Task to complete -
In the listing below, locate the line containing "Task: Reply to night crawler's tweet" and the line containing "Task: Open the Hot Wheels book cover". Output both of them and every line between, exactly as written, and nothing more.

Records supplied -
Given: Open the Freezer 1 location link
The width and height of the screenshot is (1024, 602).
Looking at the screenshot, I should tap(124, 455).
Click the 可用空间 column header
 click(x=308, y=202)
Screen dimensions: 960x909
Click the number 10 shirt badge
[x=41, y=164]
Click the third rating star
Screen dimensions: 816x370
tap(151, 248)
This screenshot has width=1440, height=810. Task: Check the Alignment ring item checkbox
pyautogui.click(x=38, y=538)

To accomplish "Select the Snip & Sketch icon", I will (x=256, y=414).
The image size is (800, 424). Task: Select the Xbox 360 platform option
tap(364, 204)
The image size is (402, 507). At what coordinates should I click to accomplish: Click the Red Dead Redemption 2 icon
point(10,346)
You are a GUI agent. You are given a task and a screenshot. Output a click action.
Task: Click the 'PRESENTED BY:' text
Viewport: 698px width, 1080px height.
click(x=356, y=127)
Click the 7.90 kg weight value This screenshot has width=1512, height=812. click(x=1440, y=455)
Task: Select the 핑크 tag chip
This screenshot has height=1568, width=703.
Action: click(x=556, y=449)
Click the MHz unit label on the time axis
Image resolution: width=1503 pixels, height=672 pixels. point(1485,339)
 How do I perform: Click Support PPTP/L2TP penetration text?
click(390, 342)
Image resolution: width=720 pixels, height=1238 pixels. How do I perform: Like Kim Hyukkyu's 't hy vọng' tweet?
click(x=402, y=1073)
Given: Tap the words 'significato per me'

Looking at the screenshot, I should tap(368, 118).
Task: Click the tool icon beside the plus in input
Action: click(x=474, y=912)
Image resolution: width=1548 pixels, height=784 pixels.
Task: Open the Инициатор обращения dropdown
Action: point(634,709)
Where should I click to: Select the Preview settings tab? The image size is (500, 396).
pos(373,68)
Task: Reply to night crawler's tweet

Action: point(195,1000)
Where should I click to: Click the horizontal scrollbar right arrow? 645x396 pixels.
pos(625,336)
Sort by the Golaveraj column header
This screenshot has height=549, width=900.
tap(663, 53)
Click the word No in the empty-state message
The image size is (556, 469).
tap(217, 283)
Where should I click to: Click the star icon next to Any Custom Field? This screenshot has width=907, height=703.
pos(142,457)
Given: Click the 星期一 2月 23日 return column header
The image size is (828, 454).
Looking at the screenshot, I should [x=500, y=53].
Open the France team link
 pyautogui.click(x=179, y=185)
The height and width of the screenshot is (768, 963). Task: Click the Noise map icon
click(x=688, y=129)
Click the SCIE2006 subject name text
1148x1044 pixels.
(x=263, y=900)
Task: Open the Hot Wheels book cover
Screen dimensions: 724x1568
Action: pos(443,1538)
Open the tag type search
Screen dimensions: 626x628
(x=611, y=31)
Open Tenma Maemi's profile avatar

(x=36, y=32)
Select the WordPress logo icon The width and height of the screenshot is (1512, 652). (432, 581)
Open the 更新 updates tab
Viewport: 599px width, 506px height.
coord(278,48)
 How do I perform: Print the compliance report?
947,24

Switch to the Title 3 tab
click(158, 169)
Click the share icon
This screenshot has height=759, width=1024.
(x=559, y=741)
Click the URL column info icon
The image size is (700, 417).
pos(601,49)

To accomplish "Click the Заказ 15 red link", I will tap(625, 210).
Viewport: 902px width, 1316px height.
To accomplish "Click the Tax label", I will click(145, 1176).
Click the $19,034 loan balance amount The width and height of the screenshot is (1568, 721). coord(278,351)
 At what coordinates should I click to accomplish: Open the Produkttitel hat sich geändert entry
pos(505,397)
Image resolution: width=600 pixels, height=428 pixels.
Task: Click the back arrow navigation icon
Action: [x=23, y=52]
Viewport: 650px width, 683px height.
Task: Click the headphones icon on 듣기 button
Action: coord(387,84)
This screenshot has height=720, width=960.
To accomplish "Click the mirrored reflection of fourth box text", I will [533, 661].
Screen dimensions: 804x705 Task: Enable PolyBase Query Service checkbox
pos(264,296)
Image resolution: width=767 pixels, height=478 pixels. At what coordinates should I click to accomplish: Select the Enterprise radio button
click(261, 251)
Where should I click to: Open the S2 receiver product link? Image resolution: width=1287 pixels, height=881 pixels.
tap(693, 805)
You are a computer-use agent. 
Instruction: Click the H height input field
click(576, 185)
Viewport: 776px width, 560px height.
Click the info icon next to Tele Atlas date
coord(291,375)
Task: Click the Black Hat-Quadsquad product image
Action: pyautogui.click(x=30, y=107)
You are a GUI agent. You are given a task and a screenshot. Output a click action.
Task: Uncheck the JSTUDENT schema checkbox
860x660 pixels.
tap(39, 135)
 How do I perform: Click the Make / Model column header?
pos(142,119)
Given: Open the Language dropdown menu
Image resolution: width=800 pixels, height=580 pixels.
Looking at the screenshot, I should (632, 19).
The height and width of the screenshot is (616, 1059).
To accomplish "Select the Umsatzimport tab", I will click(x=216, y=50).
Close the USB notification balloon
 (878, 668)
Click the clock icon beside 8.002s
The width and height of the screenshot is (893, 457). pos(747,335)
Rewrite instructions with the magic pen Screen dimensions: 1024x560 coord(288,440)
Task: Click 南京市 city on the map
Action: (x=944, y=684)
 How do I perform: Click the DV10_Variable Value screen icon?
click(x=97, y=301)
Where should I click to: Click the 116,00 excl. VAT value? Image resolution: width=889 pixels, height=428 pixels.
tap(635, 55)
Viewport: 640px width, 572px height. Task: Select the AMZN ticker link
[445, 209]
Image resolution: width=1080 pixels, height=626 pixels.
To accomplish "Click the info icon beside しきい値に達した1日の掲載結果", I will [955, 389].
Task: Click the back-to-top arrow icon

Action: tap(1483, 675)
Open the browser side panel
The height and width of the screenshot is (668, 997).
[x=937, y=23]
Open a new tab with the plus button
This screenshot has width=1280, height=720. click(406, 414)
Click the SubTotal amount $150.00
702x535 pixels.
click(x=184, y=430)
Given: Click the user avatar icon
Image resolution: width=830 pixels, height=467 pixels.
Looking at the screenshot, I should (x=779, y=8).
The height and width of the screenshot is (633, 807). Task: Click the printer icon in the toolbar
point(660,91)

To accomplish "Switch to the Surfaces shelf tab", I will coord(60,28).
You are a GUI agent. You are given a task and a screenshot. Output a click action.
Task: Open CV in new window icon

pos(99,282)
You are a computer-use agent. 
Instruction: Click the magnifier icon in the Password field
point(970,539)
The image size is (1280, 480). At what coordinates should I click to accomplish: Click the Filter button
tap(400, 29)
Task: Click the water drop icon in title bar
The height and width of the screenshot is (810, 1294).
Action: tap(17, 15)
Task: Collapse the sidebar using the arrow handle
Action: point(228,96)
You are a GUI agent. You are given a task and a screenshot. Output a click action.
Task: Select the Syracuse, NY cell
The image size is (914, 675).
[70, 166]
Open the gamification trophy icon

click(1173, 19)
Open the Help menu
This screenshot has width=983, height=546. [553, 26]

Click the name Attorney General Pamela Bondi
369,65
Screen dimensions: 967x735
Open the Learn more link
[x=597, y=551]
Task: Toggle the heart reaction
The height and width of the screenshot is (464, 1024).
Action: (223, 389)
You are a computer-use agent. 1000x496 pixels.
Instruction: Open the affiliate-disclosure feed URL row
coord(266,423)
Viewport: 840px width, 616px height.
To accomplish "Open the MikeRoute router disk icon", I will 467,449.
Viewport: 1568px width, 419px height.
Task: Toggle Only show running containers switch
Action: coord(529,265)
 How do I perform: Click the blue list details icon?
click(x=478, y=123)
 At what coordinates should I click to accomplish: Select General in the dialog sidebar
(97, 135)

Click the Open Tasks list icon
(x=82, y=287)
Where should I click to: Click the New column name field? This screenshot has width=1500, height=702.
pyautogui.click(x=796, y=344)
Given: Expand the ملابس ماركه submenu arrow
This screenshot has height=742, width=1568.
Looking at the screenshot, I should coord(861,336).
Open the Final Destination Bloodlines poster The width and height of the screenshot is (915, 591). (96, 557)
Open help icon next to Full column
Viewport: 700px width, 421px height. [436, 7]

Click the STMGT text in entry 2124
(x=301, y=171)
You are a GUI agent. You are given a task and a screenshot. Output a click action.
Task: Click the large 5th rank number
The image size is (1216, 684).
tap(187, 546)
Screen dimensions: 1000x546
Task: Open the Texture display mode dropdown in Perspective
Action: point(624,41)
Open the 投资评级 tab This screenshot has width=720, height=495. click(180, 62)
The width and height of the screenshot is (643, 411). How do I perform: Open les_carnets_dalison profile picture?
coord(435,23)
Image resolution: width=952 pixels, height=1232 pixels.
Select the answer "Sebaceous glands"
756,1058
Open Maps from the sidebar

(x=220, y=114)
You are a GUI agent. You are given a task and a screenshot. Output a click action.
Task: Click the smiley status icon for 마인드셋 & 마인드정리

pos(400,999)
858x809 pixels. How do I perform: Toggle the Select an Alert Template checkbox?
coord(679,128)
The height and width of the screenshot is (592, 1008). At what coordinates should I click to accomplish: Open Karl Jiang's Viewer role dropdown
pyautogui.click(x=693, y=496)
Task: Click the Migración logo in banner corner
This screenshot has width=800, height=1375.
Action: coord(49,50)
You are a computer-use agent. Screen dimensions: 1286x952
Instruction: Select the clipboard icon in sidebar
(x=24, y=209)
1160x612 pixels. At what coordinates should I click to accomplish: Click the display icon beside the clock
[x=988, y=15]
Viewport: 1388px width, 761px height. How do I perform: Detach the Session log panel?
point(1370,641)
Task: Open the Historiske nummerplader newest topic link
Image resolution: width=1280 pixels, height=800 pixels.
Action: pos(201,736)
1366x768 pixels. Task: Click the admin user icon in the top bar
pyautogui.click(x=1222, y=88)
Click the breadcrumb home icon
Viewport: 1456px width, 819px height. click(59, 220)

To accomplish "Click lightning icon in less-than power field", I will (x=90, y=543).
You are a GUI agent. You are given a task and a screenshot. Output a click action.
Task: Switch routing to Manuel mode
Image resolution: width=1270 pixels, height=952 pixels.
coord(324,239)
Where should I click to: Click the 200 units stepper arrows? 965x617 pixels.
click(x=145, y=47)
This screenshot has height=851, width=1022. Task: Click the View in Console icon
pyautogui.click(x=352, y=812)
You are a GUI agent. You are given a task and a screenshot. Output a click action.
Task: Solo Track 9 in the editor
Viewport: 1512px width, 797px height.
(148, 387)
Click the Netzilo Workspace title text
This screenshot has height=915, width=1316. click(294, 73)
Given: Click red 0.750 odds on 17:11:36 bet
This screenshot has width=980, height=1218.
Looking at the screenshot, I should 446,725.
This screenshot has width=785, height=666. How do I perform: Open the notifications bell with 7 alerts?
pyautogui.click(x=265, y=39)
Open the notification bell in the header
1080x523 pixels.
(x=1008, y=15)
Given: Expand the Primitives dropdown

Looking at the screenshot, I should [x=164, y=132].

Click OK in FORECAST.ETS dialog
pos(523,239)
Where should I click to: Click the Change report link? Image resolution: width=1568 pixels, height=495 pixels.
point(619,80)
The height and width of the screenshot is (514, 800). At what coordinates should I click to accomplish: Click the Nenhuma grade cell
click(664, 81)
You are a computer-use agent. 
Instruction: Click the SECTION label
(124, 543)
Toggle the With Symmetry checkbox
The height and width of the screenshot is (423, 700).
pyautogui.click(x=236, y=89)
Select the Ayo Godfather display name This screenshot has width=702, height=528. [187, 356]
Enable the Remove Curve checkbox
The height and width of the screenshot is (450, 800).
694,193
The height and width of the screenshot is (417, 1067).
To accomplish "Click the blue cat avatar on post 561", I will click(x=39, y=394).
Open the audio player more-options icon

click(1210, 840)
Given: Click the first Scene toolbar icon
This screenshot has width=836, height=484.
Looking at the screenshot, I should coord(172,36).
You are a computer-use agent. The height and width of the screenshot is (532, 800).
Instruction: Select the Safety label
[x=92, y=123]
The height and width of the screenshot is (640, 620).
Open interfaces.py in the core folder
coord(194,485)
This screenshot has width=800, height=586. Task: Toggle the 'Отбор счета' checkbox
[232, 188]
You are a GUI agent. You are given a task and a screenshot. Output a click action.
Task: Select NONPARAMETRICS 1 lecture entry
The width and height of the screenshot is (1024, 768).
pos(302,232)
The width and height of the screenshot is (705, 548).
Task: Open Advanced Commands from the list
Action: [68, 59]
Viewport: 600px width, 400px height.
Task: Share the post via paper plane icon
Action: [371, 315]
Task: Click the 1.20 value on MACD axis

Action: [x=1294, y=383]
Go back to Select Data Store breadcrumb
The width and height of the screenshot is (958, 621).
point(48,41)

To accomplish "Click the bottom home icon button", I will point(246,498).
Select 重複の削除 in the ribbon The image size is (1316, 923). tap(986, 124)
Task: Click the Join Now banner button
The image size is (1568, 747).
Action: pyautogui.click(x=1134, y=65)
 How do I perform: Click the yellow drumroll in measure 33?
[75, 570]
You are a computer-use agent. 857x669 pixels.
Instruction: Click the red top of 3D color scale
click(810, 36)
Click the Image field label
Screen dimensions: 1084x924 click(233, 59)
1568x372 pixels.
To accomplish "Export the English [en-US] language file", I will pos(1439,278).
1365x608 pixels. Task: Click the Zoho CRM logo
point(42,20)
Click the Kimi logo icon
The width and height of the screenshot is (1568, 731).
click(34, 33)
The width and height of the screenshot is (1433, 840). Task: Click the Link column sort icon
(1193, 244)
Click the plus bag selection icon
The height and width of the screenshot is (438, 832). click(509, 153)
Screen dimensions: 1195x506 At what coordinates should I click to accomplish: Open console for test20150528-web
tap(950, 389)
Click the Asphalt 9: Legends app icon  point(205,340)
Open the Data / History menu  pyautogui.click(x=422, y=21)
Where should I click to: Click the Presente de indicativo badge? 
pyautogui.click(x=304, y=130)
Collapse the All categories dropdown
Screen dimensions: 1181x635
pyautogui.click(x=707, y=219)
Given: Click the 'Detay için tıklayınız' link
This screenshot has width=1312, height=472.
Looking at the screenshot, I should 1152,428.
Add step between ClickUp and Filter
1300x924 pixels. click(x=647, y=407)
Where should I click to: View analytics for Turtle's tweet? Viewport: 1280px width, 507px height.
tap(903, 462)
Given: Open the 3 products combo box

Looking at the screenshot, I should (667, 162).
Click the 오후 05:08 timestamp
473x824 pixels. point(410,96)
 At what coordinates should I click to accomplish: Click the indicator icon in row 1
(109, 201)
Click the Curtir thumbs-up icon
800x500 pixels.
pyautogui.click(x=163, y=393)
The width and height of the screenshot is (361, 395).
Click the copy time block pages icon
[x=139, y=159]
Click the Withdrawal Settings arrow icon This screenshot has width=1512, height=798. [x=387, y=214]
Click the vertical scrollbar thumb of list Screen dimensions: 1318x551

Expected answer -
Task: Reply to night crawler's tweet

Action: point(195,1000)
Where should I click to: Click the horizontal scrollbar right arrow? 645x396 pixels.
pos(625,336)
Sort by the Golaveraj column header
This screenshot has height=549, width=900.
tap(663, 53)
Click the word No in the empty-state message
The image size is (556, 469).
tap(217, 283)
Where should I click to: Click the star icon next to Any Custom Field? This screenshot has width=907, height=703.
pos(142,457)
Given: Click the 星期一 2月 23日 return column header
The image size is (828, 454).
Looking at the screenshot, I should [x=500, y=53].
Open the France team link
 pyautogui.click(x=179, y=185)
The height and width of the screenshot is (768, 963). Task: Click the Noise map icon
click(x=688, y=129)
Click the SCIE2006 subject name text
1148x1044 pixels.
(x=263, y=900)
Task: Open the Hot Wheels book cover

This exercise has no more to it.